[BEGIN SOURCE MATERIAL]

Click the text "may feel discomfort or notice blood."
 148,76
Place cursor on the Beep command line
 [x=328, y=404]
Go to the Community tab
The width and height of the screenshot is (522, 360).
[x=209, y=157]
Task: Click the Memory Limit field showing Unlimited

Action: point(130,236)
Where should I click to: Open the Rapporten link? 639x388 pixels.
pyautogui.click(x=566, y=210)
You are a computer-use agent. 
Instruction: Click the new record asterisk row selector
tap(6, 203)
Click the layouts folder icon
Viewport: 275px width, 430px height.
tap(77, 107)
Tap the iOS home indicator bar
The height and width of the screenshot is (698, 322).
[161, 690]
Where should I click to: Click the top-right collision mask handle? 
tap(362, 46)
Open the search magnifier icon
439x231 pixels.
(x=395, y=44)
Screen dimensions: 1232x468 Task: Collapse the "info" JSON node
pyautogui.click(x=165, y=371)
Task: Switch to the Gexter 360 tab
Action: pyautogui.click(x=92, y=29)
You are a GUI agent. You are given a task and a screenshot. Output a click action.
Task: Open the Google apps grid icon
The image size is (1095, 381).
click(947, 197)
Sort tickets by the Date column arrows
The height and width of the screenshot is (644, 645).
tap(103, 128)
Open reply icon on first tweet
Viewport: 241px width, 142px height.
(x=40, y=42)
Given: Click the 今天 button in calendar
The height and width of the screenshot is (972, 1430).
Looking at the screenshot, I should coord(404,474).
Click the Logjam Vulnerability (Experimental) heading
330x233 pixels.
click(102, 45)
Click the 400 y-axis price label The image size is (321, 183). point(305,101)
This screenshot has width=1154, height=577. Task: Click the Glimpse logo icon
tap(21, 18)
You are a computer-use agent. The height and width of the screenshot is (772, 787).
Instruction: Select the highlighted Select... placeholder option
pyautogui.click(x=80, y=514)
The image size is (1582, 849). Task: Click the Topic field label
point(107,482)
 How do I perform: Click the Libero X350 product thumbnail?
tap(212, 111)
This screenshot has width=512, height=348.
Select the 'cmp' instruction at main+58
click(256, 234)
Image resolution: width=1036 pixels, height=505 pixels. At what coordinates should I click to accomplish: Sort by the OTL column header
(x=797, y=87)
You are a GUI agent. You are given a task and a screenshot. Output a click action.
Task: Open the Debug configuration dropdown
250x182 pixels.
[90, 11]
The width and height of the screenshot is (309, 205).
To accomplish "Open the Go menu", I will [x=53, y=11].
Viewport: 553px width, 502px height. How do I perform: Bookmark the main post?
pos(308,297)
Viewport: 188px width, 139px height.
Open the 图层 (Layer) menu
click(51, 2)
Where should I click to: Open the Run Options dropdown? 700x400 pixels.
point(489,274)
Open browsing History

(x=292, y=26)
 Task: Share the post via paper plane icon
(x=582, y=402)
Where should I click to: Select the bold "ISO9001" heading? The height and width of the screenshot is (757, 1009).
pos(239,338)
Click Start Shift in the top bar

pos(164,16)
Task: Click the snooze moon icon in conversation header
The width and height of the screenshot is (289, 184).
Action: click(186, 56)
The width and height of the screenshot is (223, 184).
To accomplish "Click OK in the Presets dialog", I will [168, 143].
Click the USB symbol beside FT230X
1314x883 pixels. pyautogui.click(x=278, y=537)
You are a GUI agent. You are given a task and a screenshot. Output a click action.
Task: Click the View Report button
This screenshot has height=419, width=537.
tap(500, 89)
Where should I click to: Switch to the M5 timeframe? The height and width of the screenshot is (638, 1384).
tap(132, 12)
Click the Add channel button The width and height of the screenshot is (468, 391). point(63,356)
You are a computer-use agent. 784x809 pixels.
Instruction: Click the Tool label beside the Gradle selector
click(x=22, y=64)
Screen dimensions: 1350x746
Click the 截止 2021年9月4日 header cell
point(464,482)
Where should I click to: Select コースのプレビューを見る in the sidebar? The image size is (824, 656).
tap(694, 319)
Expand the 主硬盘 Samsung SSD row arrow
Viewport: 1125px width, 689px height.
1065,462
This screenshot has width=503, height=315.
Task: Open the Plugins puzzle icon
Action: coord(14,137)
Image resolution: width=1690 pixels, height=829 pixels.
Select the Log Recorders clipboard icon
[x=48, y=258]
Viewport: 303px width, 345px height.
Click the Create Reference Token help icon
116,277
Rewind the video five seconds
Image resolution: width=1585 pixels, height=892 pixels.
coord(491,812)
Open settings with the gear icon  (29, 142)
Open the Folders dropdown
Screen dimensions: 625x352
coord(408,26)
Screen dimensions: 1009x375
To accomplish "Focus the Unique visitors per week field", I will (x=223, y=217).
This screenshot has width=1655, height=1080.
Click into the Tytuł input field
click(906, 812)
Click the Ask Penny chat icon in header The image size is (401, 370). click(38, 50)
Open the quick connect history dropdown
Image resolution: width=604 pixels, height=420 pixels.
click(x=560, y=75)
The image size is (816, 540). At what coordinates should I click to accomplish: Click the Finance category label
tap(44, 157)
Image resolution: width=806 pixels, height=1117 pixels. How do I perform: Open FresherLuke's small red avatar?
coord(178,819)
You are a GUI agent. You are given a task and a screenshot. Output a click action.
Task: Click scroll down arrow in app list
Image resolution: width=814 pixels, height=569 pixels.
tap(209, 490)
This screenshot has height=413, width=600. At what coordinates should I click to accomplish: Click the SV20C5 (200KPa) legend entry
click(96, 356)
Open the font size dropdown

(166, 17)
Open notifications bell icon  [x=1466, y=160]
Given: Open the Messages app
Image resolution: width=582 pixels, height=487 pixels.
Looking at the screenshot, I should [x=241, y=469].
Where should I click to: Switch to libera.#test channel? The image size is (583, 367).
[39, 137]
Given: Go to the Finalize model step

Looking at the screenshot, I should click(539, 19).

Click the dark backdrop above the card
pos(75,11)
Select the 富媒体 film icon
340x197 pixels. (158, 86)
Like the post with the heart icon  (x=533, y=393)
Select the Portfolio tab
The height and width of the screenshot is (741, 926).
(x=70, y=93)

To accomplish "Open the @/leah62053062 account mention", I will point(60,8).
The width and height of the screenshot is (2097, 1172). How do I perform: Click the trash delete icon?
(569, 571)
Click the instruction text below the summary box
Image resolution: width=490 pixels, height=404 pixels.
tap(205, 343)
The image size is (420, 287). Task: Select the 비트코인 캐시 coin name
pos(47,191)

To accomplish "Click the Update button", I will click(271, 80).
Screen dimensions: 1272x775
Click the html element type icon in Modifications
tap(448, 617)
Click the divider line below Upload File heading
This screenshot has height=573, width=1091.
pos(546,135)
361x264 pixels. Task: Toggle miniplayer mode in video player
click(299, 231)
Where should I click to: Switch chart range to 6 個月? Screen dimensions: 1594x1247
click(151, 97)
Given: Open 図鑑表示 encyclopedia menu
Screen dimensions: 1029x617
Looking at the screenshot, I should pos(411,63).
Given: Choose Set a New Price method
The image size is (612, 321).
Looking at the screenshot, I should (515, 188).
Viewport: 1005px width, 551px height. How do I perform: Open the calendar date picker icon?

[END SOURCE MATERIAL]

WHAT NEEDS TO BE DONE: Give the stretch of items from the line containing "Where should I click to: Switch to the" through the line containing "[x=48, y=258]" as a numbered list, leaving out any blank lines.

RESPONSE TO THE TASK:
1. Where should I click to: Switch to the M5 timeframe? The height and width of the screenshot is (638, 1384).
2. tap(132, 12)
3. Click the Add channel button The width and height of the screenshot is (468, 391). point(63,356)
4. You are a computer-use agent. 784x809 pixels.
5. Instruction: Click the Tool label beside the Gradle selector
6. click(x=22, y=64)
7. Screen dimensions: 1350x746
8. Click the 截止 2021年9月4日 header cell
9. point(464,482)
10. Where should I click to: Select コースのプレビューを見る in the sidebar? The image size is (824, 656).
11. tap(694, 319)
12. Expand the 主硬盘 Samsung SSD row arrow
13. Viewport: 1125px width, 689px height.
14. 1065,462
15. This screenshot has width=503, height=315.
16. Task: Open the Plugins puzzle icon
17. Action: coord(14,137)
18. Image resolution: width=1690 pixels, height=829 pixels.
19. Select the Log Recorders clipboard icon
20. [x=48, y=258]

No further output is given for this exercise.